Any association between LBs and organelles in the microglial cells was also analyzed using TEM. The control or LPS-treated cells had minimal contact between LBs and the mitochondria. Treatment with only DHA caused direct contact between LBs and mitochondria, but when the cells were treated with DHA and LPS many contacts between the two were found. LPS treatment also caused a disturbance in mitochondrial integrity seen through reduced or missing cristae and double membrane, both of which are incredibly important for the function of mitochondria. Interestingly, DHA was able to rescue these effects. Decreased mitochondrial membrane potential is associated with more reactive oxygen species (ROS), therefore Tremblay et al investigated the incorporation of tetramethylrhodamine ethyl ester (TMRE), a red fluorescent dye that is readily taken up by active mitochondria.

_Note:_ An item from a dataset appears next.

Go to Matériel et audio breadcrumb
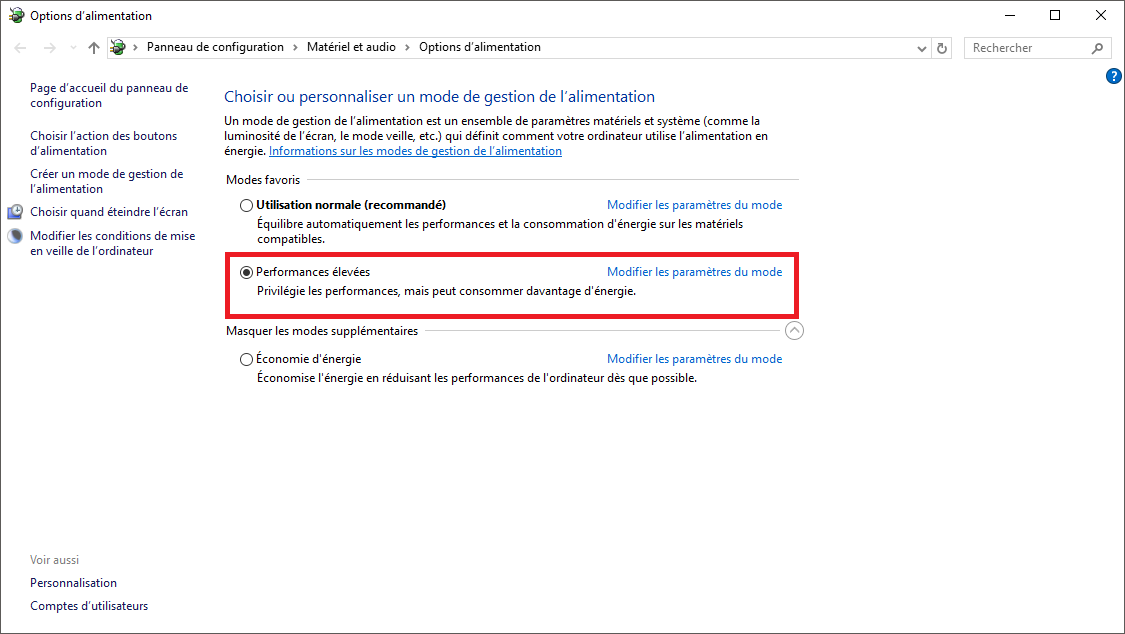 (351, 47)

Although the uptake was reduced by LPS compared to the control treatment, when also treated with DHA the levels were normalized. DHA treatment increased TMRE incorporation and was dependent on dose and time, indicating that mitochondrial function was influenced by the DHA.

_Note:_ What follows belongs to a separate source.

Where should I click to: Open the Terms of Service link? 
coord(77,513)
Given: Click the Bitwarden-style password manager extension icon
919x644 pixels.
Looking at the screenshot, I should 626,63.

LBs have also been shown to interact with the endoplasmic reticulum (ER) in mammalian cell lines and TEM was used to view the effects of DHA on this interaction. Similar to the mitochondria, with control or LPS treatment there were few contacts between the LBs and ER, however after either treatment including DHA there was more contact between the two. As well, in the LPS treatment, the ER lumen was dilated, which can be caused by oxidative stress, but this was not seen often in the control, DHA, or LPS+DHA treatment groups.

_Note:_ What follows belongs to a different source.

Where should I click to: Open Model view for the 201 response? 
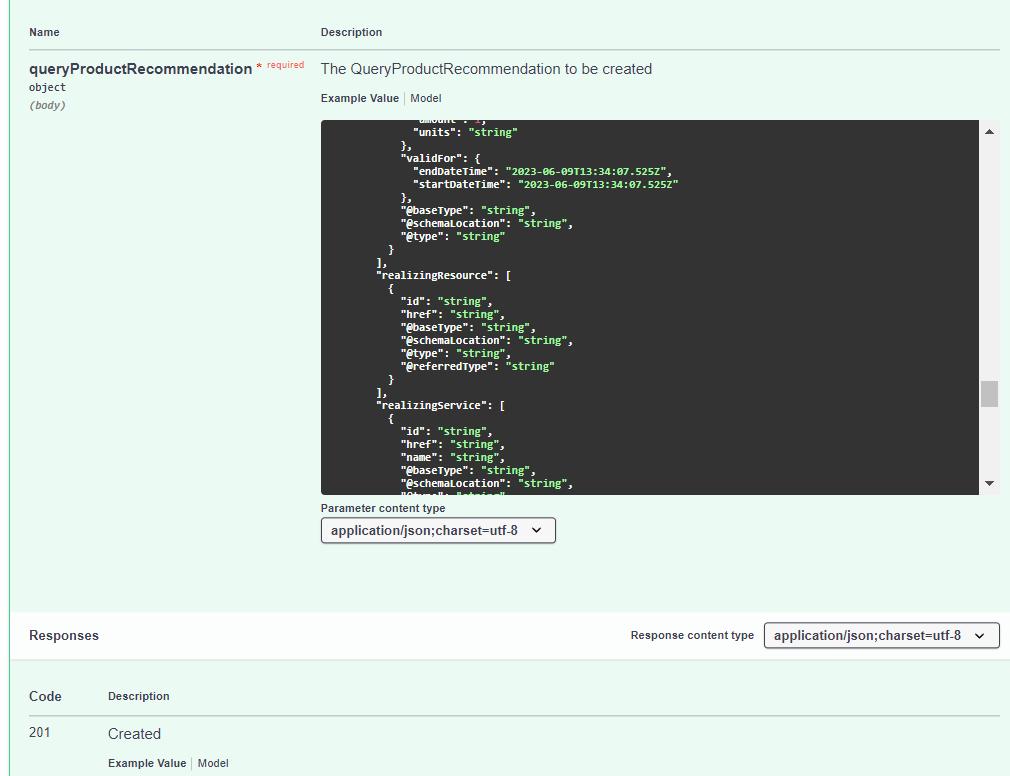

Tremblay et al demonstrated the role of DHA in LB remodeling and its ability to recover organelle defects in microglial cells caused by LPS. Although LPS reduced the integrity of mitochondrial membrane and dilated the ER lumen, among other organelle defects, the DHA supplementation was able to return these observations to at least similar levels seen in the control samples. It is unsurprising that increasing the number and size of LBs in a cell would cause different interactions between these components and other organelles, however these findings highlight their benefit. LPS treatments in animals are used to model Alzheimer’s disease (AD) and other neurodegenerative disorders because the associated pathology is similar to that seen in the brains of people with AD. If DHA, or similar polysaturated fatty acids or compounds containing such fatty acids, are able to mitigate some of the negative effects caused by LPS, this may suggest that these lipids could be treatment candidates for improving AD pathology.